We use machine learning in this layer to identify the relative weights of the various features across various contexts associated with a request. The models are trained using the users’ MFA access patterns (success, failure, and abandonment of MFA associated with various behavioral signals of the users).


We are launching a new version of the risk model as part of the newly launched Okta Identity Threat Protection. Customers who buy the Okta Identity Threat Protection SKU benefit from continuous risk evaluations — we run risk evaluations at login and also continuously to determine the risk associated with sessions. Continuous risk evaluation relies on a more sophisticated model using more features (i.e.: Device signals from OktaVerify, Anomalous ASN, Anomalous UserAgent, etc.). In addition, we introduced the concept of user risk as part of this product. User risk captures the stateful risk associated with a user identity and aggregates the risk across sessions, devices, and all the signals we get from multiple third-party security providers.



Over the past month, Okta evaluated more than 3 billion login requests for risk. We recommend configuring strong authentication in authentication policies for high-risk login attempts.


We continue to scale RiskEngine by focusing on the following two aspects:


Quality: To reduce false positives and false negatives, we continuously improve models used to detect risk across various contexts and how we aggregate the overall risk. We also improve accuracy by scaling our data pipelines to use the latest activity associated with the users. Within a second after a user performs certain actions in the system, the user’s profile is updated with this information.

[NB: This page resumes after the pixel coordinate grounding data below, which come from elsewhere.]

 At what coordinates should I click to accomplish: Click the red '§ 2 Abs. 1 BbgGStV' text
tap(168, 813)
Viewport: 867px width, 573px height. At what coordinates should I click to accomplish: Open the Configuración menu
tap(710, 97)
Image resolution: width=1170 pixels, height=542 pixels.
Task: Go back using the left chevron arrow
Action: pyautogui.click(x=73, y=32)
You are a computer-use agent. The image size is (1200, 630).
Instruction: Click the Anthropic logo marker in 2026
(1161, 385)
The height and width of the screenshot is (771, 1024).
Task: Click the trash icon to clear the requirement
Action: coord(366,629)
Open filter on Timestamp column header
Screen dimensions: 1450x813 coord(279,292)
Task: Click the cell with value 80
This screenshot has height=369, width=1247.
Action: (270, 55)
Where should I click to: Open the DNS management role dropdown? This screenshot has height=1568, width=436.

Latency: We run RiskEngine checks with a p95 latency of below 50 milliseconds for every login attempt that hits Okta Workforce Identity Cloud for Adaptive MFA customers. 


Key takeaways

  • Okta relies on a multi-layered defense in-depth strategy to detect and protect various types of Identity-based attacks.

  • Blocklist zones is a self-service feature that complements ThreatInsight, an AI-driven feature. These features block billions of large-scale credential-based attacks every month. We strongly recommend customers turn on the default dynamic network zone to block anonymizing proxies and turn on ThreatInsight in block mode.

  • As the request progresses through the Okta stack, we generate more context. Features like behavior detection and risk scoring use this context to detect more sophisticated account takeover attacks.

  • Risk scoring is an AI-driven feature that considers various contexts to aggregate risk. Customers can use behavior detection to customize and define risk for their tenants. We strongly recommend customers configure risk-based policies to prompt MFA for high-risk logins.

  • Okta Identity Threat Protection is a newly released product that takes the capabilities of risk engine to the next level. It provides continuous evaluation of session and user risk, leveraging more advanced signals and ML models.